Чаще всего отражать мифологические и информационные атаки приходится по долгу службы директору департамента информации и печати МИД Марии Захаровой. Дипломат приобрела репутацию острого на язык спикера, которого трудно поставить в тупик. В её риторическом арсенале имеются разнообразные приёмы и способы подачи информации в зависимости от ситуации и темы разговора. Вполне серьёзные комментарии и опровержения чередуются с иронией и насмешкой. На вопрос финского журналиста о положении геев в Чечне Захарова тут же обратилась к Кадырову с просьбой обеспечить этому журналисту ознакомительно-разъяснительную поездку в Чечню. На обвинения американского журналиста в создании Россией фейковых новостей она предложила ему для начала разобраться со своей пропагандистской машиной. Российский след в Солсбери Захарова сравнила с лох-несским чудовищем: все его видели, все с ним разговаривали, а на поверку всё оказывается фальшивкой.

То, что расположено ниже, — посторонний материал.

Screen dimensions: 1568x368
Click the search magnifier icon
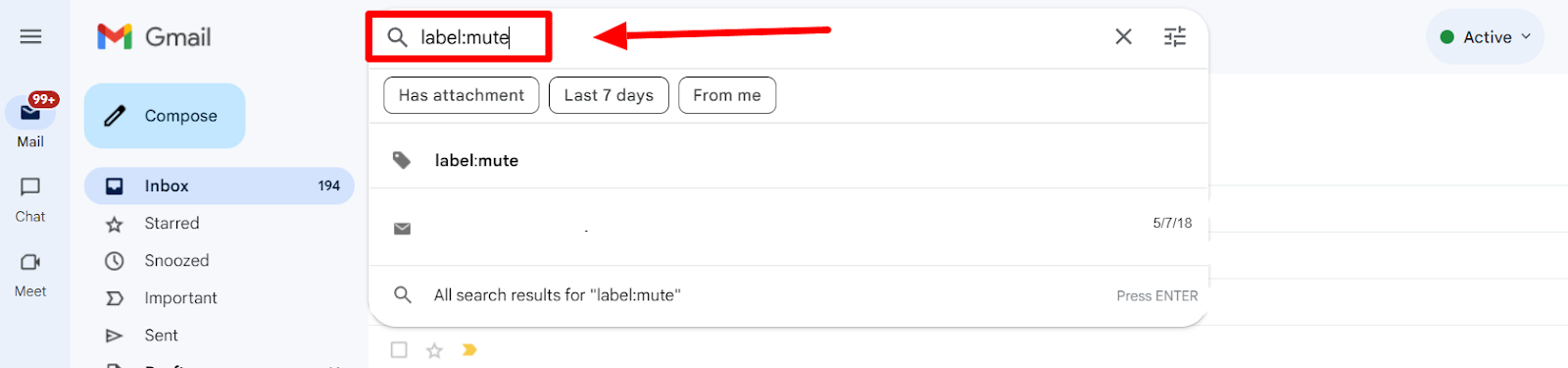(397, 37)
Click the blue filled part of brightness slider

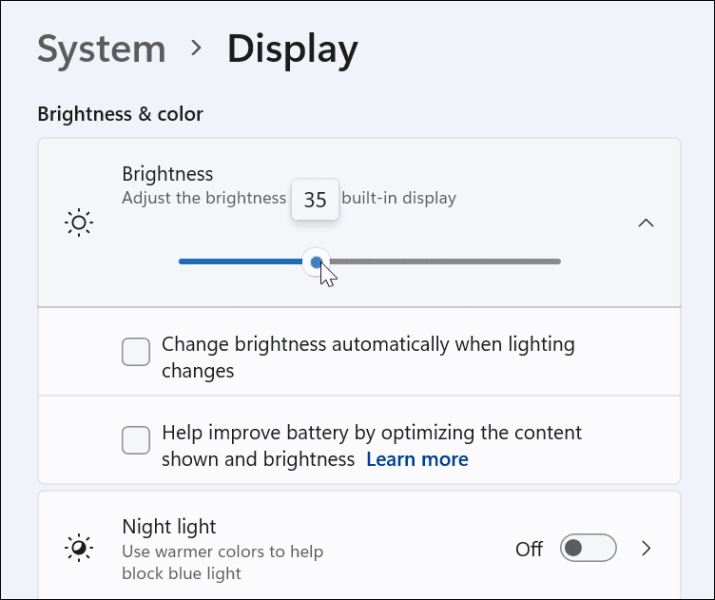(x=241, y=261)
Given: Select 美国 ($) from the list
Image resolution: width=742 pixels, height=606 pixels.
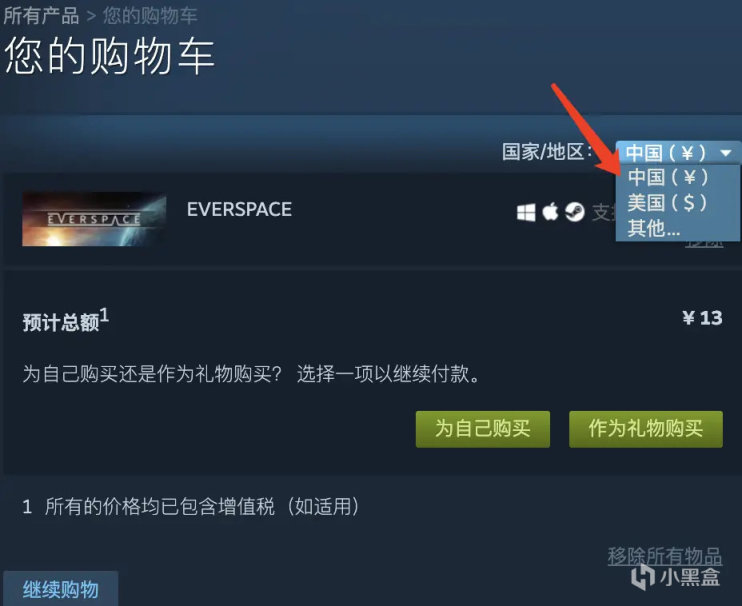Looking at the screenshot, I should tap(667, 203).
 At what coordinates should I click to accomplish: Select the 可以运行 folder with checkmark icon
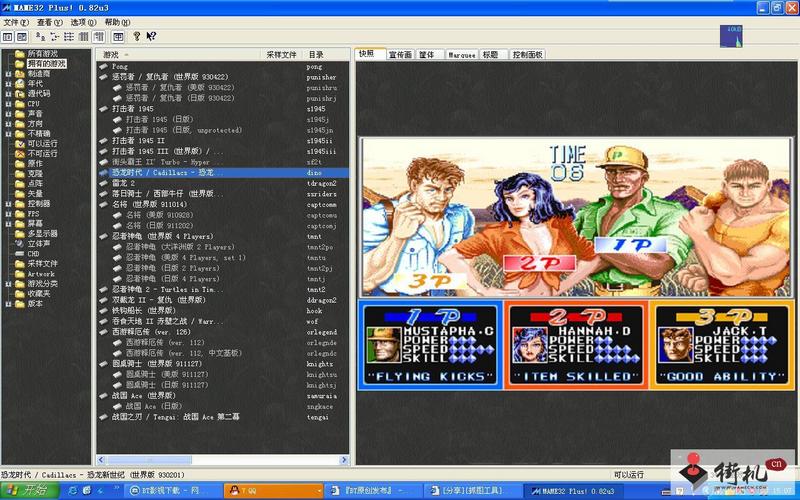point(42,143)
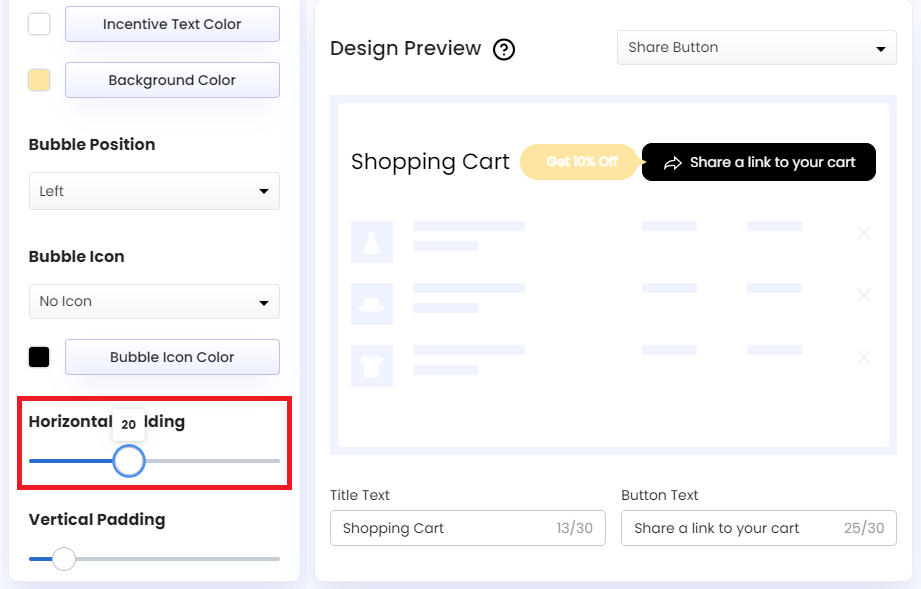Click the second product icon in the cart preview

(x=372, y=303)
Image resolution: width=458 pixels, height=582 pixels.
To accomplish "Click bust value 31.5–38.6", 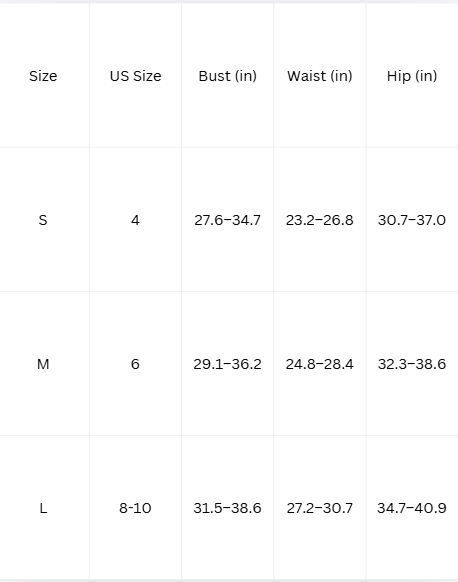I will click(228, 508).
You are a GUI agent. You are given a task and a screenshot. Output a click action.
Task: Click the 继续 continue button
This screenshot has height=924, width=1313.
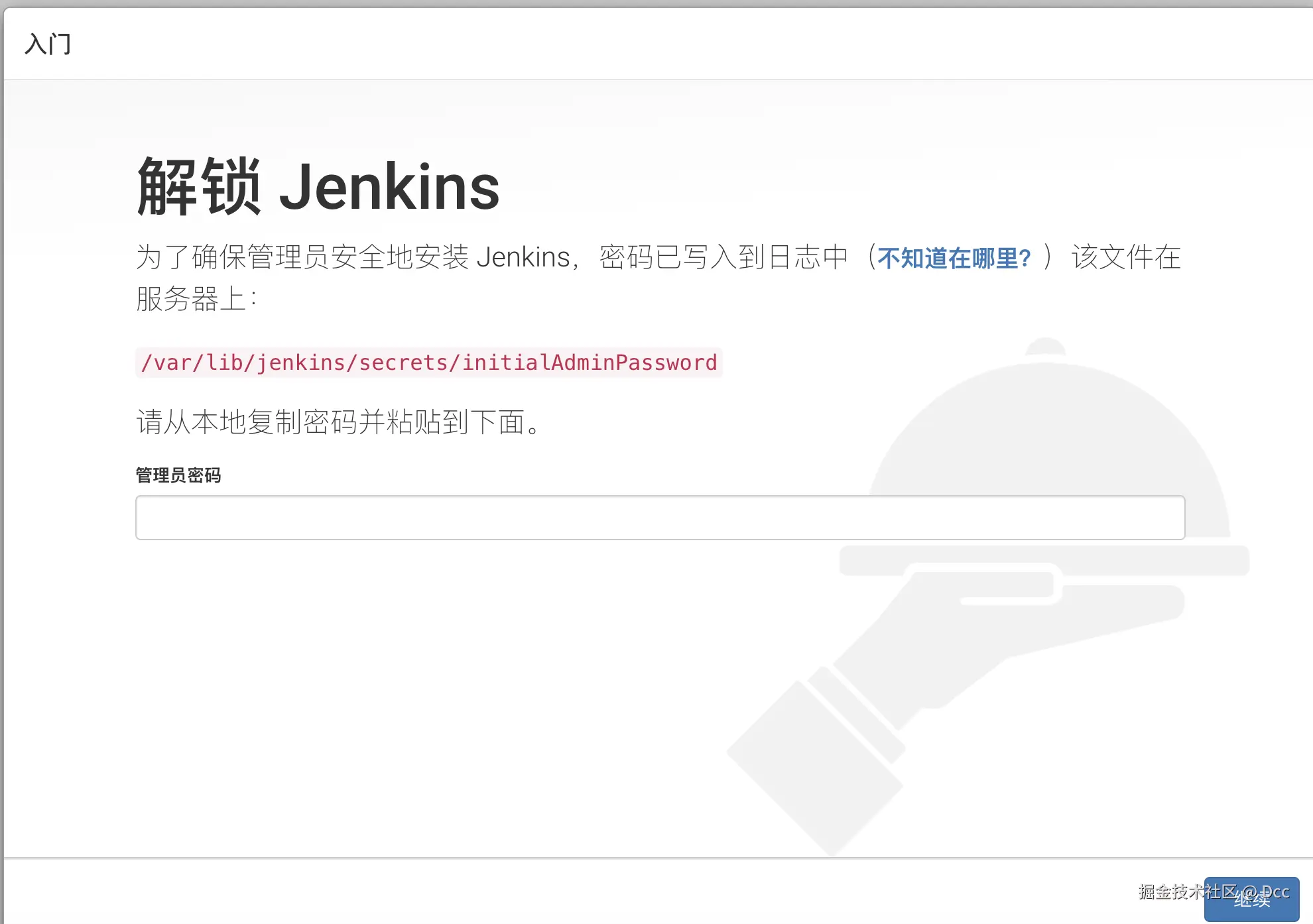point(1251,899)
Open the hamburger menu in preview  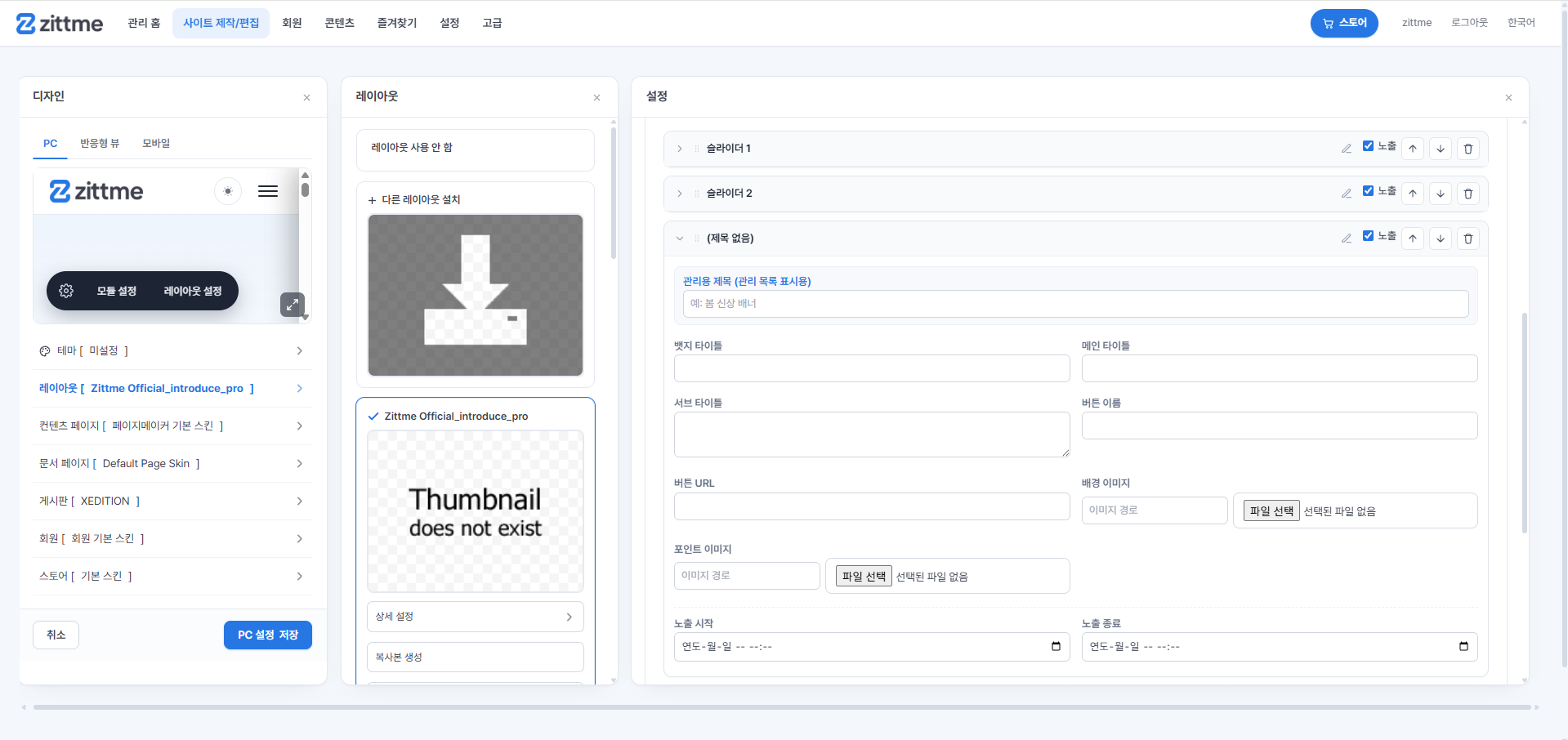click(268, 191)
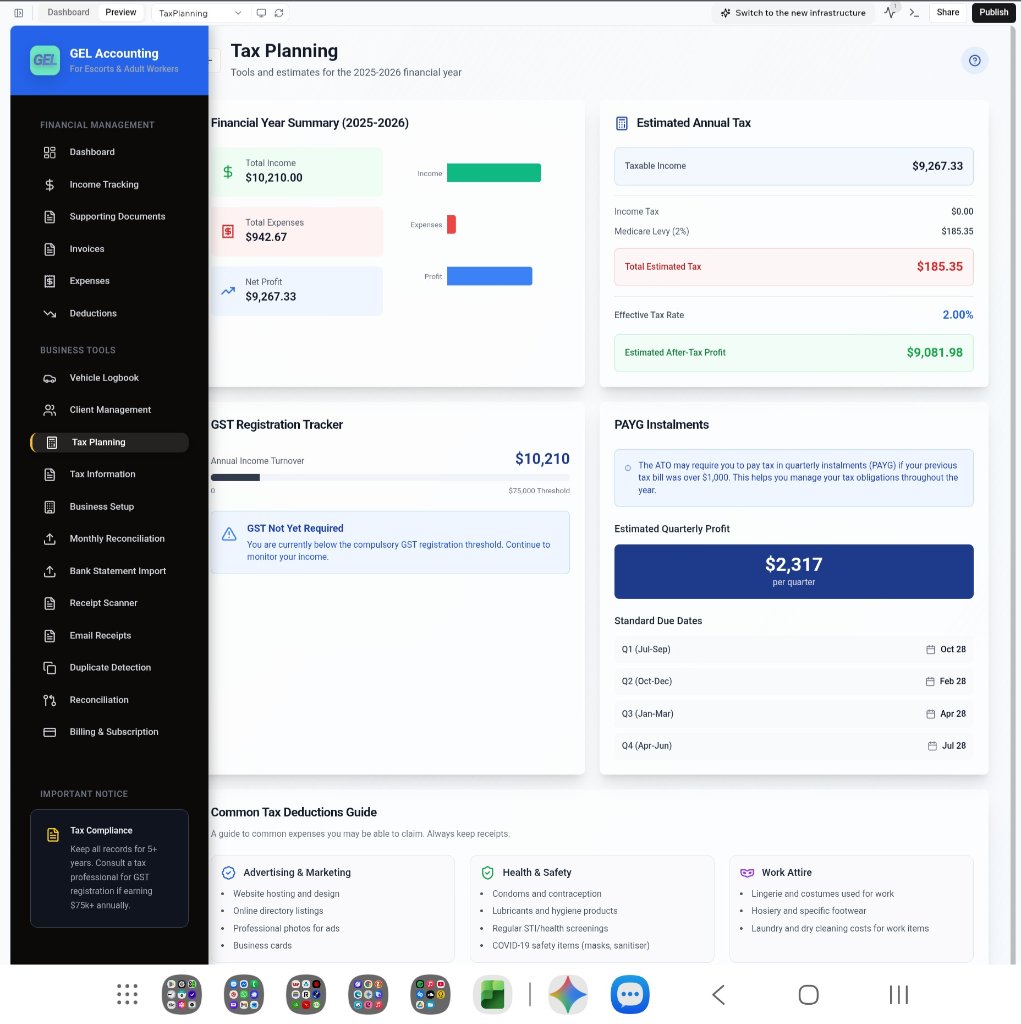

Анализируя проявления постмодернизма и его сочетания с архаикой и модернизмом в наблюдаемых политических практиках, следует не упускать весьма существенное обстоятельство. В ярком свете карнавала, бурлеска, остроумных спичей и различного рода зрелищ на мировых политических подмостках пока ещё в тени остаётся мысль, что безраздельному господству постмодернизма подходит конец, и наступает иная эпоха. Как она будет называться и в чём состоять, пока сказать трудно.

Однако одно совершенно точно: тема выбора между добром и злом во имя «добра» и на посрамление «зла» перекочует и в следующие эпохи, как бы они ни назывались.